** Supplied material follows **

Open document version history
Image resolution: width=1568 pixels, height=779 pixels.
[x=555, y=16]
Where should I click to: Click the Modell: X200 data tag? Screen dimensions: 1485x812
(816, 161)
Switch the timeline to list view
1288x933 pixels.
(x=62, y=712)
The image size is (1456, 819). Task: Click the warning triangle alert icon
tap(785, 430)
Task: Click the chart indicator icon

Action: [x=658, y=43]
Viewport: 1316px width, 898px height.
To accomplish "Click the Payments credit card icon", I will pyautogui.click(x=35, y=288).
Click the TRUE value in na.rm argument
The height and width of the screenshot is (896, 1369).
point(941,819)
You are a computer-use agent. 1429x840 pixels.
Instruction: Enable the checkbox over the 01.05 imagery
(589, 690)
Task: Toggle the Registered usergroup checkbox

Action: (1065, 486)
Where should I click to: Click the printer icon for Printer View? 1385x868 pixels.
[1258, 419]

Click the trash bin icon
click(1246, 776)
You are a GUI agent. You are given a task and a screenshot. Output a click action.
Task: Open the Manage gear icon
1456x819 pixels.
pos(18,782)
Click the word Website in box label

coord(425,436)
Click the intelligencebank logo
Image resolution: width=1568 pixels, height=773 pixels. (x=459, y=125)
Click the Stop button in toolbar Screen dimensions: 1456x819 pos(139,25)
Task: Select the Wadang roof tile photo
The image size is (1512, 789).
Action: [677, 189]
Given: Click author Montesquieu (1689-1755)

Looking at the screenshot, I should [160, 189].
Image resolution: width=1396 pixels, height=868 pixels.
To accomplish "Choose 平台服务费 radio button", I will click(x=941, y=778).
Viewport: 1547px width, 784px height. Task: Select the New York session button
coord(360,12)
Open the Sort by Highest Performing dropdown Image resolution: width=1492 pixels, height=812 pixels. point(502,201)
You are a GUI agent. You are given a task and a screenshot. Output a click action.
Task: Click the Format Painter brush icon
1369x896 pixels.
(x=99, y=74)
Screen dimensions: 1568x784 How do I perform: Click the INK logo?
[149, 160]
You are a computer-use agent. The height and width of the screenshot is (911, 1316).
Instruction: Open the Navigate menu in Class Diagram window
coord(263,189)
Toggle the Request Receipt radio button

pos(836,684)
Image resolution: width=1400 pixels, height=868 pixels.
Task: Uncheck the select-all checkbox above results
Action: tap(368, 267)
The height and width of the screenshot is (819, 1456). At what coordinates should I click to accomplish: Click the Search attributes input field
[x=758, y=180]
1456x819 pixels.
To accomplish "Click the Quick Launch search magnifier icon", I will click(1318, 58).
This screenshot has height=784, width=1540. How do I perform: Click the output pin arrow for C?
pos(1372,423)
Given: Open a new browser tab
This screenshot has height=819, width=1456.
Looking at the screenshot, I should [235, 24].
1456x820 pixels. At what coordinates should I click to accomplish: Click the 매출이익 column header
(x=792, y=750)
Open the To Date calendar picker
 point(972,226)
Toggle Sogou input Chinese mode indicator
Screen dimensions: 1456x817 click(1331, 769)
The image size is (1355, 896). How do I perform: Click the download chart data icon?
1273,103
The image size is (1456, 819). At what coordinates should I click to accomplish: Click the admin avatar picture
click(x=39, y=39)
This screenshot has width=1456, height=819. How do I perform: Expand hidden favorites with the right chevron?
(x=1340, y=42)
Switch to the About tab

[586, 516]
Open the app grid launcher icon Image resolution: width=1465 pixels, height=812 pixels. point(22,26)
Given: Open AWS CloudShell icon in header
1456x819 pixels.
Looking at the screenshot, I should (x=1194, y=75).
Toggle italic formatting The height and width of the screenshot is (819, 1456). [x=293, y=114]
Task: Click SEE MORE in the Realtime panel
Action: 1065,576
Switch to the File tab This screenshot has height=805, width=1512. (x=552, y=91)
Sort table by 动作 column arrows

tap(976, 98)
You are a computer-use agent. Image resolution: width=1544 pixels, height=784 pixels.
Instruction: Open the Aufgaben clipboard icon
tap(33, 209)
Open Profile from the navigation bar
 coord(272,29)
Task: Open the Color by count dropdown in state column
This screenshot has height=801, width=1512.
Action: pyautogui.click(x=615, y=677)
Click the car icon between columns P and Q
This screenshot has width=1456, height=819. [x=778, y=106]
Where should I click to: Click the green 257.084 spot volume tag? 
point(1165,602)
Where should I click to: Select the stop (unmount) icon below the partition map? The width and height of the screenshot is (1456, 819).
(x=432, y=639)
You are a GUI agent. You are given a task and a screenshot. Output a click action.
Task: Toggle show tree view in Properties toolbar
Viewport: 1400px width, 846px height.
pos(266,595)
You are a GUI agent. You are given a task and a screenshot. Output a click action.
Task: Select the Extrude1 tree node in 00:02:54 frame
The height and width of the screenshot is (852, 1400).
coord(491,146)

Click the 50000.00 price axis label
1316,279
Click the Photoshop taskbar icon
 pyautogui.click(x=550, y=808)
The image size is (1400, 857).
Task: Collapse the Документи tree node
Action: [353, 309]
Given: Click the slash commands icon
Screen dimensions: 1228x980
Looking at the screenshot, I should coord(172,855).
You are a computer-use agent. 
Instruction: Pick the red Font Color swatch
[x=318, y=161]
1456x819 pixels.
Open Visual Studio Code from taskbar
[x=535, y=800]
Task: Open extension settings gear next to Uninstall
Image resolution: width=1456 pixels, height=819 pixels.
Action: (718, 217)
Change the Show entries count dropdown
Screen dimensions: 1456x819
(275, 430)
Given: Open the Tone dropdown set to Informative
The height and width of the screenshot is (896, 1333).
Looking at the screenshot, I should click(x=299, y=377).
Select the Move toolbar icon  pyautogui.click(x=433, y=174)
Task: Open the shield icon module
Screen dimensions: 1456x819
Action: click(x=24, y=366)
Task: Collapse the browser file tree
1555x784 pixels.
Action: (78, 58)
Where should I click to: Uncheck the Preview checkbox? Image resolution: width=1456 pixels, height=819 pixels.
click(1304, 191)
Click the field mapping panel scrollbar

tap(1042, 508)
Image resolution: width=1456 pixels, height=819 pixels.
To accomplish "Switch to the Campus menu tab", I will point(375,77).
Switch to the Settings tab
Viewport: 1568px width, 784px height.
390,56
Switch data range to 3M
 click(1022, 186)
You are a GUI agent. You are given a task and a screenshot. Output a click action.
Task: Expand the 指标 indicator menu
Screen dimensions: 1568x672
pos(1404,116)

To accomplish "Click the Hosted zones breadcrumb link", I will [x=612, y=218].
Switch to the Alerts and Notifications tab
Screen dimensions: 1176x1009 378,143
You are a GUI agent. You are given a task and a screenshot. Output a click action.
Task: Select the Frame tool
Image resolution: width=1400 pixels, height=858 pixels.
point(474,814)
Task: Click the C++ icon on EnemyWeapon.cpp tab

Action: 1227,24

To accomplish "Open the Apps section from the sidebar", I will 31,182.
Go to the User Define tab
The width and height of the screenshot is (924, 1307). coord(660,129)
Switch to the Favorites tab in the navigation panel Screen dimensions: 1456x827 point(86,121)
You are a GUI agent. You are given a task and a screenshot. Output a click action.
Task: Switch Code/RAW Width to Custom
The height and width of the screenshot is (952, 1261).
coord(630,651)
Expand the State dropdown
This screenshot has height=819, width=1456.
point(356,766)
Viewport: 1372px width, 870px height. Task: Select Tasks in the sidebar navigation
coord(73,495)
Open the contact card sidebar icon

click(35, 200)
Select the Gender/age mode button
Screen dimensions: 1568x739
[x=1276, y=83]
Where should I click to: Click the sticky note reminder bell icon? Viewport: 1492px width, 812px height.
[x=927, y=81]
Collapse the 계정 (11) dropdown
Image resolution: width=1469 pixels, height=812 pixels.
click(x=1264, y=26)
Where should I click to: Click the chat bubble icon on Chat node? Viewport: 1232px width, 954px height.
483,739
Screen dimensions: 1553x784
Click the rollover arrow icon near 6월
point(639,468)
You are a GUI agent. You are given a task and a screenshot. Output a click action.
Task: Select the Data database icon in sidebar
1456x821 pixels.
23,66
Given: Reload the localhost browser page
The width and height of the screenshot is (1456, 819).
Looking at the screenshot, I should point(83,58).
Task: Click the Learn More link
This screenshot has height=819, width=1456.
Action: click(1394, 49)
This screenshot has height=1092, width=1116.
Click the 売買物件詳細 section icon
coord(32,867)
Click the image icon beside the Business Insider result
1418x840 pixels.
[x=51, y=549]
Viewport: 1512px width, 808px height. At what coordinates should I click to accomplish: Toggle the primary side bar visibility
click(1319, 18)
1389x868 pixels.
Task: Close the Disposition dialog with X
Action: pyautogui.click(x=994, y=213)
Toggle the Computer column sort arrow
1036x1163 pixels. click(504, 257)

** End of Supplied material **

_The problem_
Return every line above in which the string "toolbar" occurs.

_Exercise output_
Click the Stop button in toolbar Screen dimensions: 1456x819 pos(139,25)
Task: Toggle show tree view in Properties toolbar
Select the Move toolbar icon  pyautogui.click(x=433, y=174)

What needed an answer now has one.